Rubio’s visit to the alliance’s headquarters, the first by a senior Trump administration official this year, comes as relations between the United States and Europe have abruptly shifted from the close cooperation of the Biden era to mistrust and acrimony under Trump.
NATO Officials Welcome Chance to Speak With Rubio
At the same time, NATO officials may welcome a chance to confer with Rubio, whom many consider the most pro-alliance member of Trump’s national security team.
As a senator in 2023, representing Florida, Rubio co-sponsored legislation requiring any president to seek the Senate’s advice and consent before withdrawing from the organization. Former aides say Trump has privately mused about taking that step, which would shatter the 32-nation military alliance formed to counter Russia.

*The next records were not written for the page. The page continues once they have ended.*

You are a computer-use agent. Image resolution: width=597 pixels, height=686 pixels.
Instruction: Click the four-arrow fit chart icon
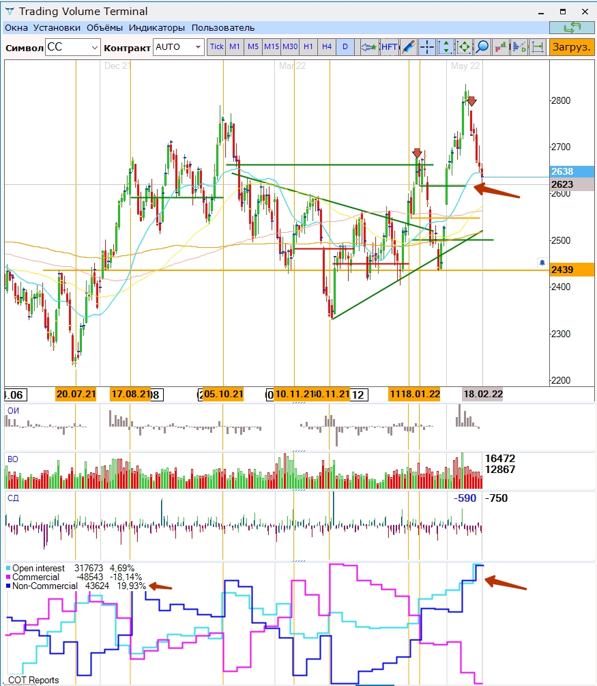click(464, 47)
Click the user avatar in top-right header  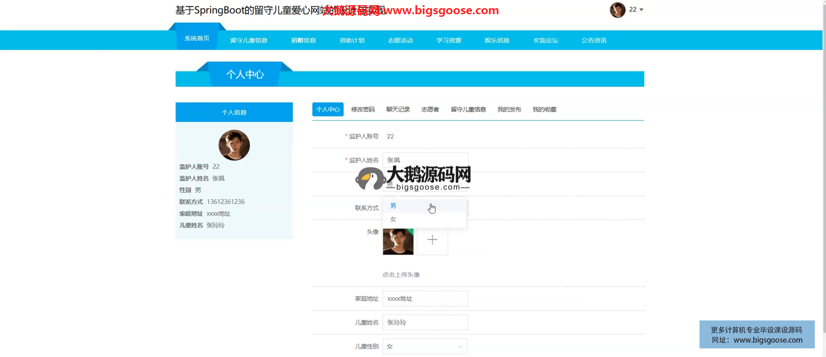tap(617, 10)
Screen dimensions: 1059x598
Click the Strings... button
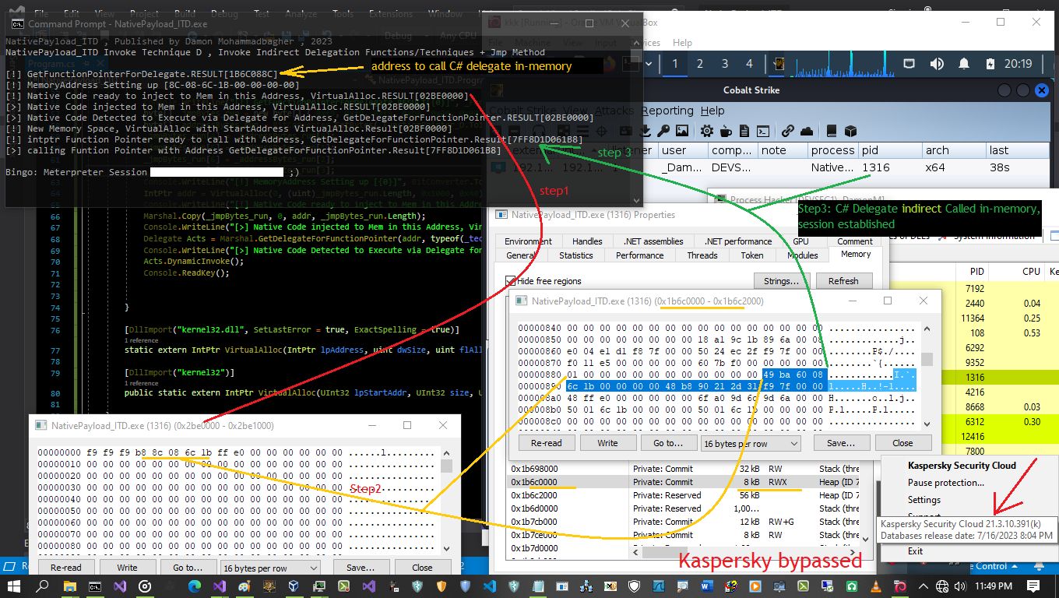click(x=781, y=281)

Foreign officials who have dealt with Rubio since he became Trump’s top diplomat have described him as downplaying some of Trump’s wilder ideas and translating them into more realistic policy approaches, although they also question whether he truly speaks for a president with whom he does not have a close personal relationship.
And there is only so much Rubio can do to sugarcoat Trump’s agenda, which is driven by a view that Europe economically exploits the United States, is culturally out of sync with the values of Trump’s political movement and must do business with Russian President Vladimir Putin.
Rubio also arrives just a day after Trump announced 20% tariffs on imports from the European Union. At the White House on Wednesday, Trump said of the EU: “They rip us off. It’s so sad to see. It’s so pathetic.”
Rubio Expected to Press Trump’s Calls for Ukraine War Ending
In meetings with NATO ministers, Rubio is expected to press Trump’s call for a swift end to the war in Ukraine, an approach that alarms many European leaders who overwhelmingly support Ukraine and fear that Trump will wind up appeasing Putin.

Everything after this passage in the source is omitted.